Beale Street Blues, 1943, Palmer Hayden from the collection of the Museum of African American Art.
Over my last few years at Google, I’ve had the opportunity to work on diversity, equity and inclusion. I’ve focused on developing programs and events that help Googlers find a sense of belonging and confidently grow as professionals. Doing this work, I get to see firsthand how inclusion can make a difference in people’s day to day experiences. For me, it is especially important for our community to come together and celebrate during moments like Black History Month.
It’s always difficult when a moment of celebration intersects with tragic events that cause so much pain. The killing of Tyre Nichols is yet another reminder of the work still remaining to achieve racial equity and justice. Times like these bring into sharp focus how important it is to continue to come together and celebrate as a community.
Which is why I’m grateful to the teams across Google who focus every day on ensuring all our products and technology reflect — and celebrate — the diversity of our users and respect people’s identities. Product inclusion is just one aspect of Google’s ongoing commitment to racial equity and meaningful change.
Below are a few ways we’re bringing the Black experience to the forefront of our products and services, and providing support to Black businesses and communities this Black History Month.
Highlighting Black history
Beginning today, you can ask Assistant, "OK Google, Happy Black History Month” to see images and hear details from the Google Arts & Culture archives via Google Assistant.
Google Arts & Culture is launching a new site celebrating 20 Black innovators, from video game pioneer Jerry Lawson to academic pioneer Dr. Carter Woodson. They partnered with organizations like the Strong Museum of Play and the Smithsonian National Museum of African American History and Culture. The new chapter lives on the revamped Black History and Culture hub, bringing together hundreds of stories of the Black experience from cultural partners, like the Studio Museum Harlem and the Black Archives of Mid-America.
YouTube Music will be showcasing famous moments in Black History, including the Black History on YouTube playlist. The YouTube Spotlight channel will feature creators from food to gaming, to beauty and lifestyle.
Showcasing Black creators
Last year we worked with three nonprofit organizations, Aperture, For Freedoms and FREE THE WORK, to launch the Image Equity Fellowship — a fellowship for 20 artists to receive unrestricted funding, mentoring support and regular workshops to advance their careers. The works of art developed in this fellowship will focus on uplifting stories from communities of color and will be on display in New York City in the spring.
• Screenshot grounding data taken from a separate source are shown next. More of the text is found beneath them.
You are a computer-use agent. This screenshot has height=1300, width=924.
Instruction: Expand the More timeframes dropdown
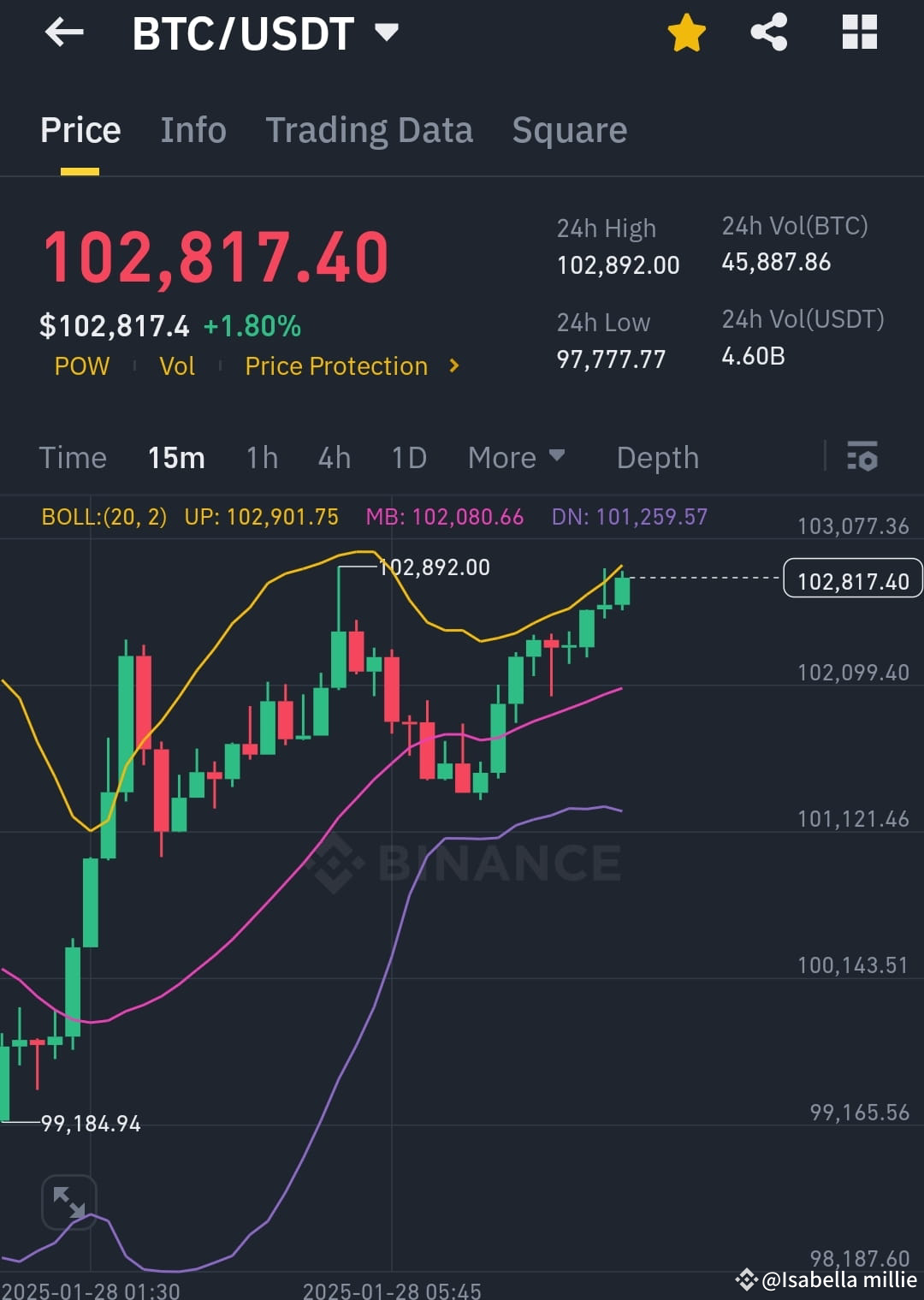click(516, 457)
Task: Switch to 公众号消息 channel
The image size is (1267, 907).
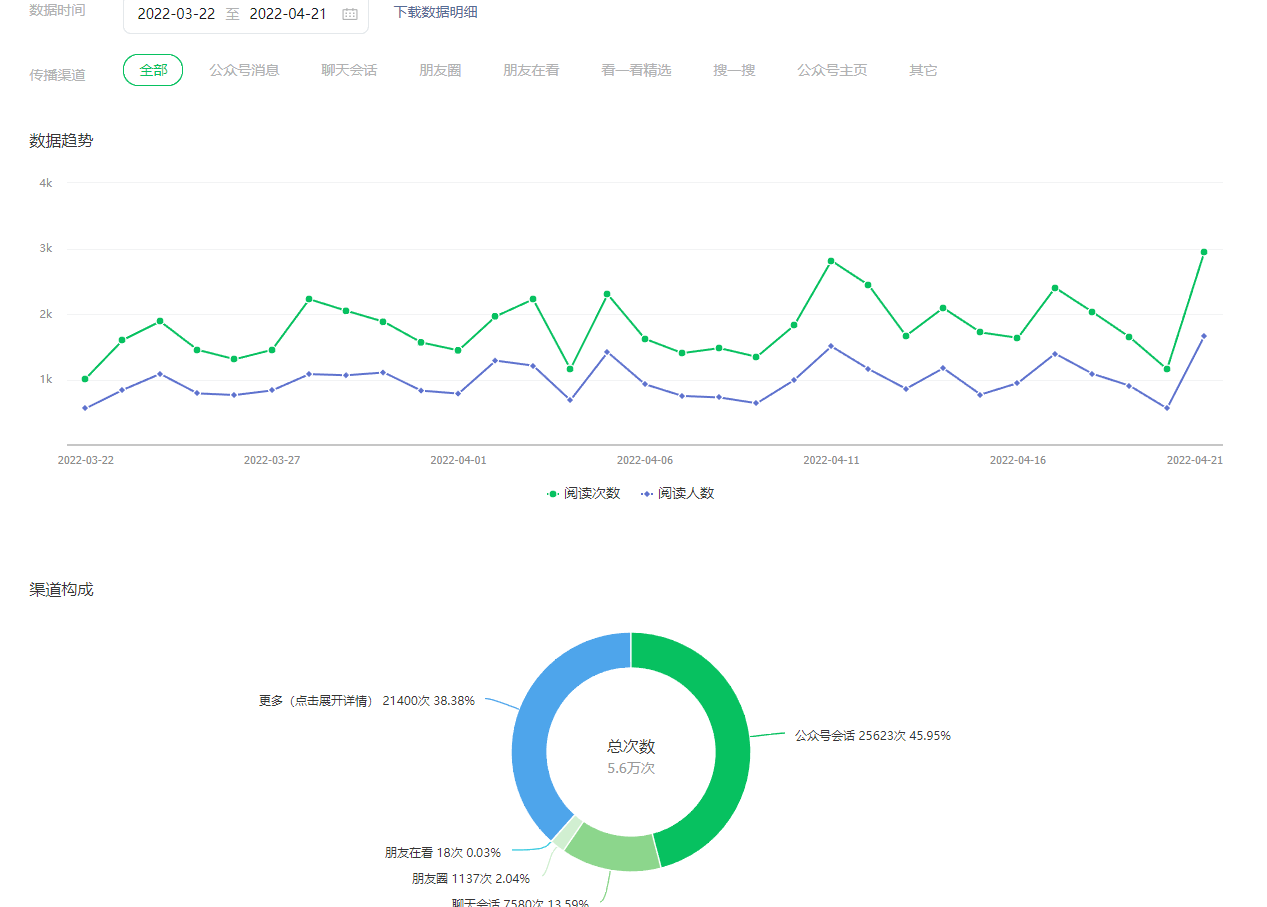Action: (x=244, y=70)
Google Play will also be promoting original artwork created by Roche Cruchon on its homepage and throughout the month will be spotlighting apps, game and book collections created by Black authors and creators. On Chrome browser, you’ll be able to change your background to a custom theme commissioned by Black artists. The themes drew inspiration from the #drawingwhileblack hashtag, organized by featured artist Abelle Hayford, and focuses on advancing the call for justice.
Telepathy, by Sabrena Khadija.
If you have Google TV, you’ll find a variety of movies and shows celebrating “Black Brilliance” throughout the month, from the arrival of “Black Panther: Wakanda Forever” on February 1, to the new six-part docuseries “The 1619 Project,” to a curated content collection of shows and movies commemorating the 50th anniversary of hip-hop. And if you're feeling nostalgic, check out the Brown Sugar app, newly launched on Google TV, featuring the largest collection of classic Black cinema.
Later this month, keep an eye on the Google homepage for our Black History Month-themed Doodle.
Partnering with Black businesses and tech innovators
On February 23, Grow with Google and the U.S. Black Chambers Inc. will host its third National Black-Owned Business Summit, with workshops focused on how to communicate the value of your business and sell products online. Digital Coaches will also host short live training sessions on the program’s Instagram and in-person workshops across the United States. To find upcoming workshops hosted by your local Digital Coach, visit the program page.
We’ll also continue to support Black and Latino students and entrepreneurs this year. Later this month, we’ll share updates to our Google for Startups Black and Latino Founders funds, including a new application and awarding process for recipients. In addition, Google is giving a $300,000 grant to Last Mile Education Fund to close the graduation gap for underrepresented students — including men of color — pursuing computing degrees.
Tech Equity Collective (TEC), an initiative started by Google, accelerates Black innovation and representation in tech by bringing together community and industry partners to create programs and experiences that lead to tangible progress for Black tech innovators. During the month of February, TEC will distribute $1 million from the Tech Equity Collective Impact Fund as a commitment to support organizations that are unlocking opportunities for aspiring Black tech professionals. You can stay connected through the TEC website for announcements and updates.
The Black Googler Network’s theme for Black History Month this year is “It Takes a Village.” And it certainly does — from people at Google like our Product Inclusion team, to Black creators and entrepreneurs. Join us in community to honor Black history, creativity, legacy and innovation — during Black History Month and beyond.